Quando si avvicinava la requisitoria che avrebbe tenuto il pm Teresa Casoria, Ciro Paglia decise che la misura di quel processo fuori le righe era colma. A seguire il dibattimento, c’era uno dei cronisti più meticolosi in una nidiata dove svettava la figura di Enzo Perez: Mino Jouakim.

A lui, Cutolo rivolse frasi che di fatto erano vere e proprie minacce indirizzate al quotidiano che aveva una linea assai critica sui suoi atteggiamenti nel processo.
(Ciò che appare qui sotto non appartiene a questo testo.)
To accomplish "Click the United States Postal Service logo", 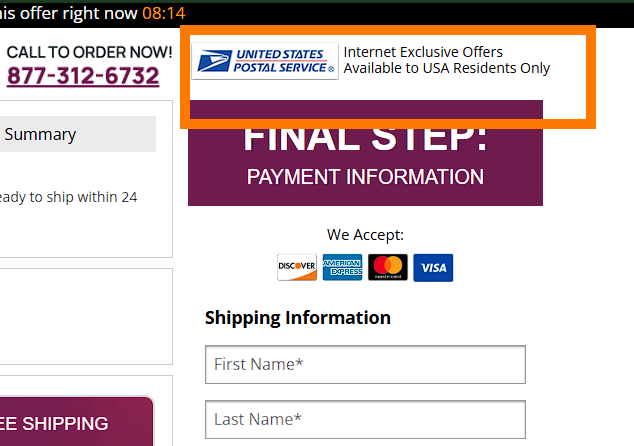I will point(265,61).
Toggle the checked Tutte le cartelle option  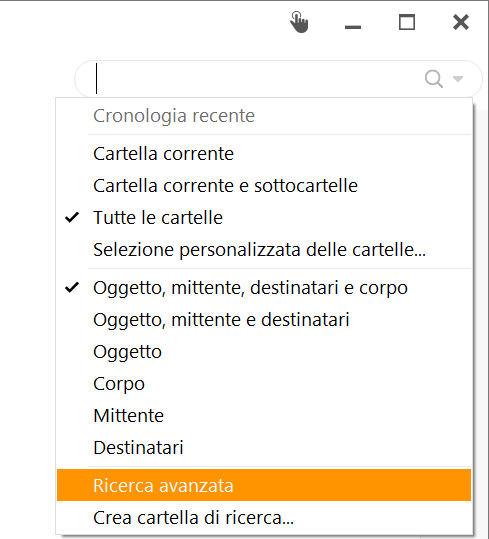pyautogui.click(x=264, y=218)
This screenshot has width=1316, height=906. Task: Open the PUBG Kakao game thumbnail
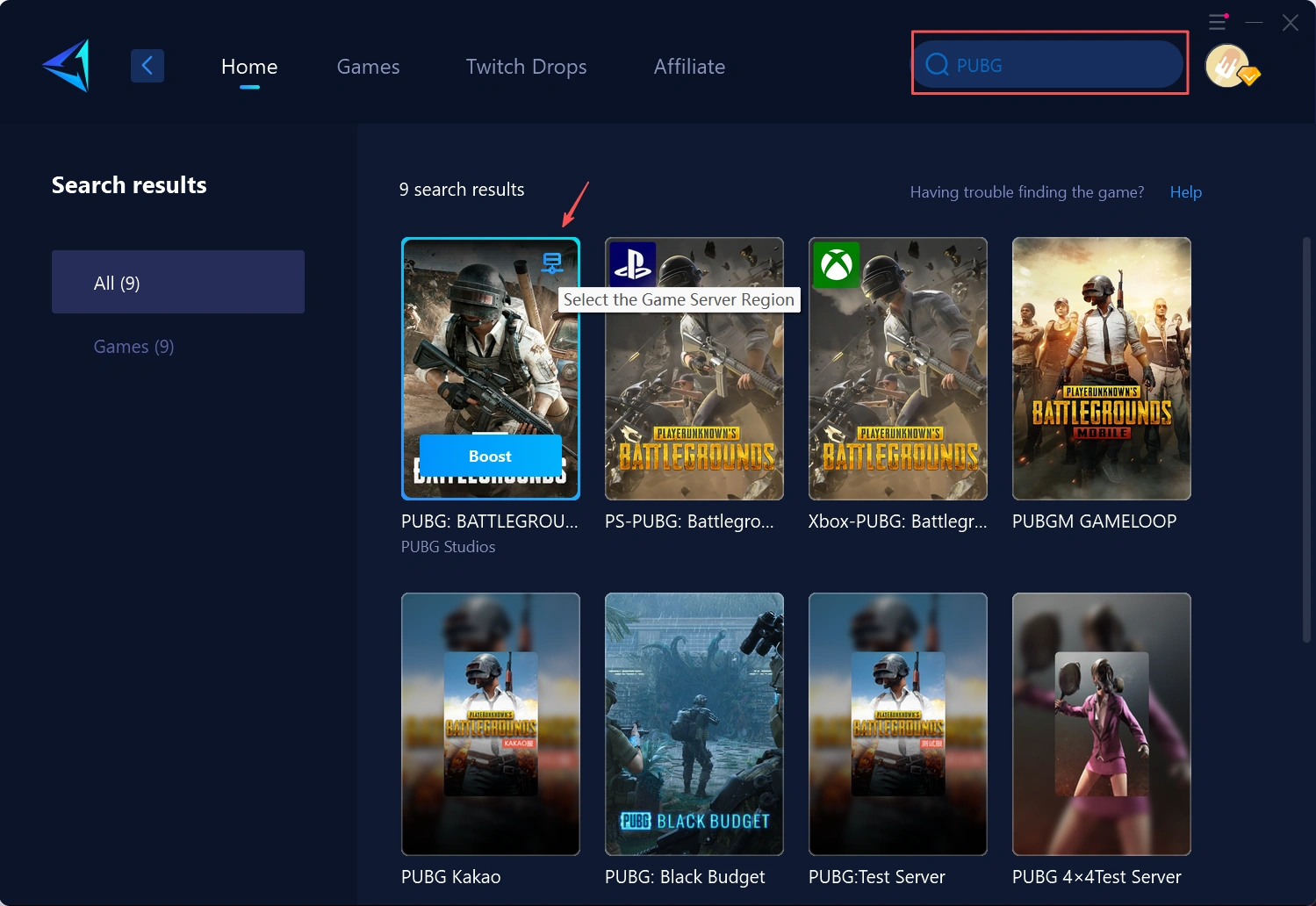pyautogui.click(x=490, y=723)
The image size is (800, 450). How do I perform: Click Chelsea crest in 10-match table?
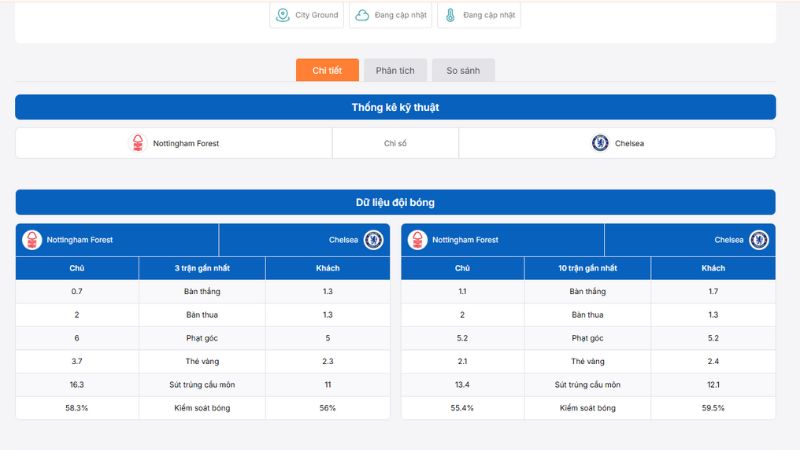(x=759, y=240)
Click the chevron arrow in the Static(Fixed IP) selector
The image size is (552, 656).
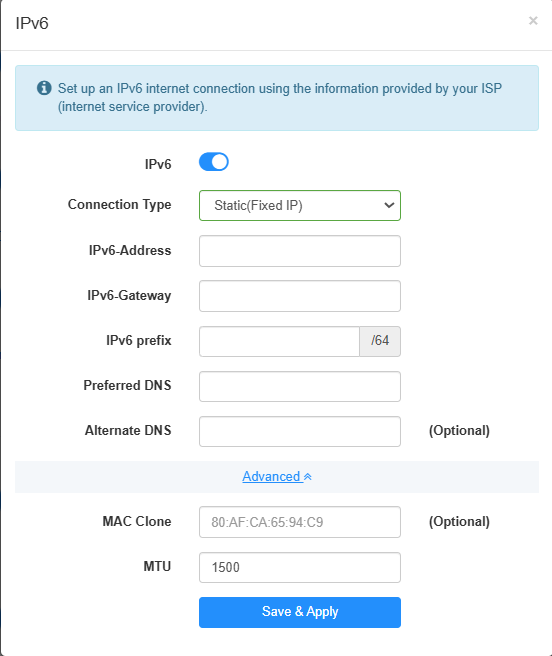tap(389, 205)
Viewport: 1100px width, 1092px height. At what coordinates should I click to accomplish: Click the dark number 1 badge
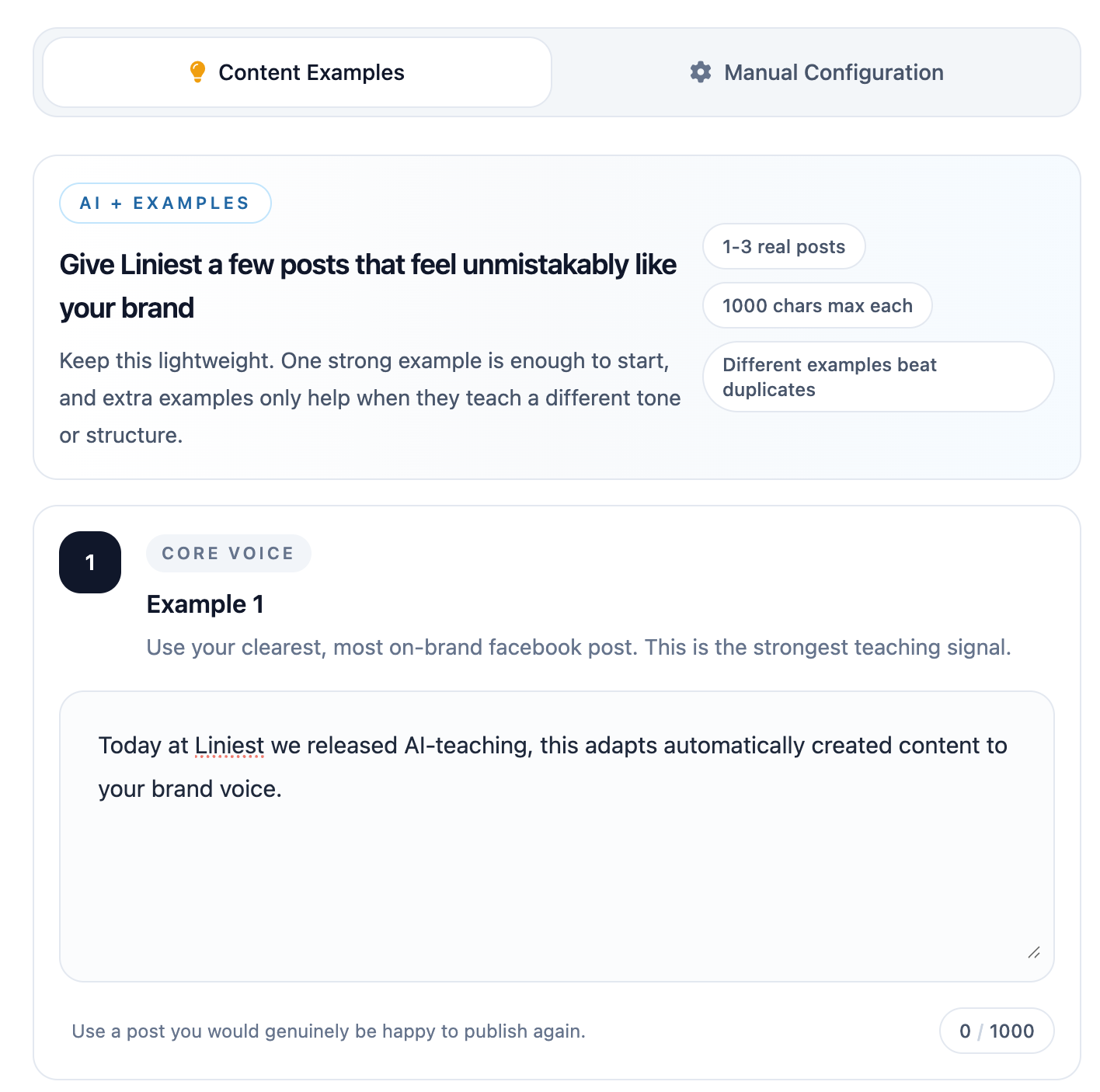pyautogui.click(x=90, y=562)
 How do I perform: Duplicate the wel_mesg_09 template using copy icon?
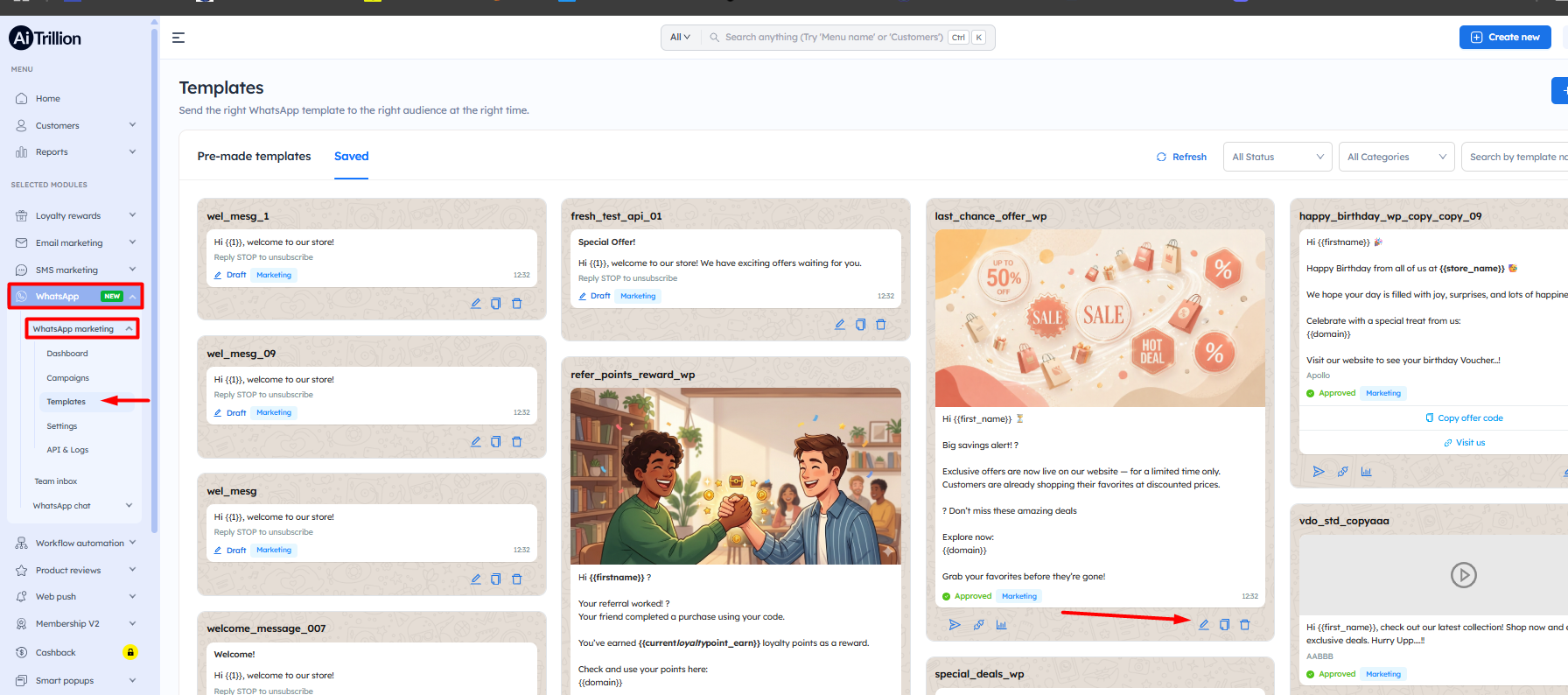pyautogui.click(x=496, y=442)
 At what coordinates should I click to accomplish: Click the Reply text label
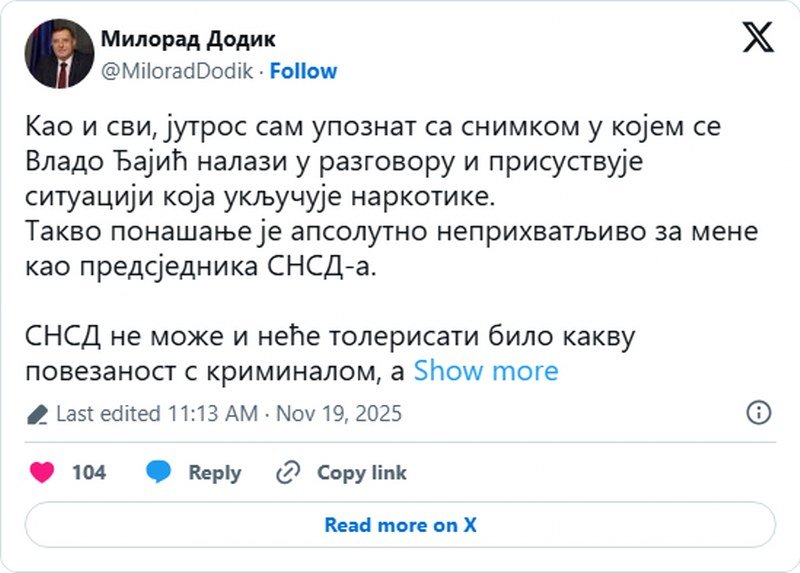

Durissime e coraggiose le parole di Ciro, in un periodo in cui il boss era potente e i suoi affiliati liberi uccidevano e gestivano affari criminali: «Di fronte al signor Cutolo Raffaele, di professione pregiudicato, in arte sceneggiatore di storie camorristiche (con tanto di abbracci, baci ed ossequi da parte di un certo mondo “insospettabile”), le cosiddette “istituzioni dello Stato” sembrano incerte, contraddittorie, per non dire riluttanti». 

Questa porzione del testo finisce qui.